## PROBLEM DESCRIPTION:
Report each line of the records below that uses the word "will".
* * * * * * *
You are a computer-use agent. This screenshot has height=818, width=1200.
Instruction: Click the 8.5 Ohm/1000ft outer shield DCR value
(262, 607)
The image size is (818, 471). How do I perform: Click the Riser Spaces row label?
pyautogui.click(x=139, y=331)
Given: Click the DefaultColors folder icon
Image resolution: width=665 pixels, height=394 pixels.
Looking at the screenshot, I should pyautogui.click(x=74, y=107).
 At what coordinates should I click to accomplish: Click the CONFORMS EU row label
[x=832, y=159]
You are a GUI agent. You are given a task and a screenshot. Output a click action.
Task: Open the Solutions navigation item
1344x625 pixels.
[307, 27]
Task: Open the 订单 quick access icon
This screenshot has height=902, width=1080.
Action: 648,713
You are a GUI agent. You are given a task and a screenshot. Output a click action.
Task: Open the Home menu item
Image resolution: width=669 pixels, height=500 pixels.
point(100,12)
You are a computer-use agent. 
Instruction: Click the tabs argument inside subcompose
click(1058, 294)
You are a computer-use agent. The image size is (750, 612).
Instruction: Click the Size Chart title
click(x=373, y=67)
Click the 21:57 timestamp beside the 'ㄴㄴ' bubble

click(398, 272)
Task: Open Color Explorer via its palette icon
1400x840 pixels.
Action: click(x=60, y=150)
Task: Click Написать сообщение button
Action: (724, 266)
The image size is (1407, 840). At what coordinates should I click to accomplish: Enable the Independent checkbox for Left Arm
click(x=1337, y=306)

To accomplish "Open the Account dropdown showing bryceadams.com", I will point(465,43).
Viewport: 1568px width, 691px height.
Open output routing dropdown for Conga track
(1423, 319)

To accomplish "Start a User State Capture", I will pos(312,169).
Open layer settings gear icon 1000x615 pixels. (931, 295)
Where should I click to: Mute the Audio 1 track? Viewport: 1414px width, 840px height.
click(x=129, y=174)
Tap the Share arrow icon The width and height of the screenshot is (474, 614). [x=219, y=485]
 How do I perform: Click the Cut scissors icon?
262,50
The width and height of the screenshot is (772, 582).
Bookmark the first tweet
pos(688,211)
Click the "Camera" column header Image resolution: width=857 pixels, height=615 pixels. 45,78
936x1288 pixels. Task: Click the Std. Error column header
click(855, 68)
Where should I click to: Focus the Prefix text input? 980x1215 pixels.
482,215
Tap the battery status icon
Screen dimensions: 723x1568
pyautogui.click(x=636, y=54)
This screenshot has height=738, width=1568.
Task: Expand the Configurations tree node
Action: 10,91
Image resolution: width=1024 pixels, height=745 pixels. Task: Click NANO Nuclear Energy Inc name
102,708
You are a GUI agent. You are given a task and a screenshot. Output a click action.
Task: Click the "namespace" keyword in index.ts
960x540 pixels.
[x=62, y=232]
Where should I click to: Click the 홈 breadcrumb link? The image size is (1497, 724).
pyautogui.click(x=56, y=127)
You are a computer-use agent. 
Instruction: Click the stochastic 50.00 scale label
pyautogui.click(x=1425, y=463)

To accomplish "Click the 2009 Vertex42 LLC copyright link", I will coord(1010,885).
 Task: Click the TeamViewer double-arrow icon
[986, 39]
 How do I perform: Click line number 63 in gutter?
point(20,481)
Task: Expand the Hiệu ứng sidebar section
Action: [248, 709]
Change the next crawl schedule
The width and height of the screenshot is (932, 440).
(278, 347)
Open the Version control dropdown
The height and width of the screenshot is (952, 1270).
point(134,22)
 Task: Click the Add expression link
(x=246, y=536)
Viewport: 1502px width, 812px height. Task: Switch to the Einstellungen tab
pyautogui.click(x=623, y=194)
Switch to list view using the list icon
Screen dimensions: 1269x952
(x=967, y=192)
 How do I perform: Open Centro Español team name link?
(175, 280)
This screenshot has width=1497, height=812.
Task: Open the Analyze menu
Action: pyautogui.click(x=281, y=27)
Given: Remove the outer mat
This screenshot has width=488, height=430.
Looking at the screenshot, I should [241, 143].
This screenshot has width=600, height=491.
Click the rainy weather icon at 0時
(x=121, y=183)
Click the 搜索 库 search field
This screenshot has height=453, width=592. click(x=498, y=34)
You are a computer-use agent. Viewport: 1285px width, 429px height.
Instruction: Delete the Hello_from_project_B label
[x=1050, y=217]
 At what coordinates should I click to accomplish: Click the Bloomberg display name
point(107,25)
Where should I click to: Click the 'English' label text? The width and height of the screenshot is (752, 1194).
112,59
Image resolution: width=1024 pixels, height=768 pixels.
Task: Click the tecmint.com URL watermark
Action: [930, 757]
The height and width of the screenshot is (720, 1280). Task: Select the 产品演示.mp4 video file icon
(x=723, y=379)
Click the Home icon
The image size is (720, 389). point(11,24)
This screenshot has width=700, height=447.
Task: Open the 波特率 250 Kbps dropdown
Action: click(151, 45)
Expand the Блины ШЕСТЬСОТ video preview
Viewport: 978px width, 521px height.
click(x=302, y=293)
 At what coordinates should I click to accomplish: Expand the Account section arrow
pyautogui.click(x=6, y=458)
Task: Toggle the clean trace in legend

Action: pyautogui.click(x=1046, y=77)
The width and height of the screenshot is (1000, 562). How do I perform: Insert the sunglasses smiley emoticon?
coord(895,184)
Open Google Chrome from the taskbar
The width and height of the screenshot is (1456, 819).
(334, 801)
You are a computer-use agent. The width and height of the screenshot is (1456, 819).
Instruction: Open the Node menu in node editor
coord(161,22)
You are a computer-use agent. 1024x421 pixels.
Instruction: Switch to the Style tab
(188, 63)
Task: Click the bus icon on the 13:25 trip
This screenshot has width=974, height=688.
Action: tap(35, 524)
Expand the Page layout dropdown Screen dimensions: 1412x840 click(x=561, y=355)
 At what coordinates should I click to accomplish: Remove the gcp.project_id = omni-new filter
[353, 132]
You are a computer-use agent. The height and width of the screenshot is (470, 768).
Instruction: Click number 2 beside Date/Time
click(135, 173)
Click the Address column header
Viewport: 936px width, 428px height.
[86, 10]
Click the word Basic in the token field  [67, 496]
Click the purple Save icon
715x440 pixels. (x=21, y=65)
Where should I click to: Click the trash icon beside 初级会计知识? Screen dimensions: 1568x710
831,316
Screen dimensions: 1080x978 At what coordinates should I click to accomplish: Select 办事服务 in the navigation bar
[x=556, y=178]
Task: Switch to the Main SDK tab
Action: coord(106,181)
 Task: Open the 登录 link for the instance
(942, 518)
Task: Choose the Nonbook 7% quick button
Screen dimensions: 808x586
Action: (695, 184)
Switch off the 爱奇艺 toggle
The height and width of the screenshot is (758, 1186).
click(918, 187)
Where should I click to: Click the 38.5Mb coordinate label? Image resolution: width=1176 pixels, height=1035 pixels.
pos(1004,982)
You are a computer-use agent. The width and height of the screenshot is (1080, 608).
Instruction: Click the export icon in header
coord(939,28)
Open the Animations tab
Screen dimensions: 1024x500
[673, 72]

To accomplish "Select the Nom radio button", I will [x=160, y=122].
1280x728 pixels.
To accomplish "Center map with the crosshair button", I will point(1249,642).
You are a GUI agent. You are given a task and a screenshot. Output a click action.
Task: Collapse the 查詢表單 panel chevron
* * * * * * *
## WRITTEN ANSWER:
To accomplish "Open the Account dropdown showing bryceadams.com", I will point(465,43).
To accomplish "Start a User State Capture", I will pos(312,169).
To accomplish "Click the 2009 Vertex42 LLC copyright link", I will coord(1010,885).
To accomplish "Select the Nom radio button", I will [x=160, y=122].
To accomplish "Center map with the crosshair button", I will point(1249,642).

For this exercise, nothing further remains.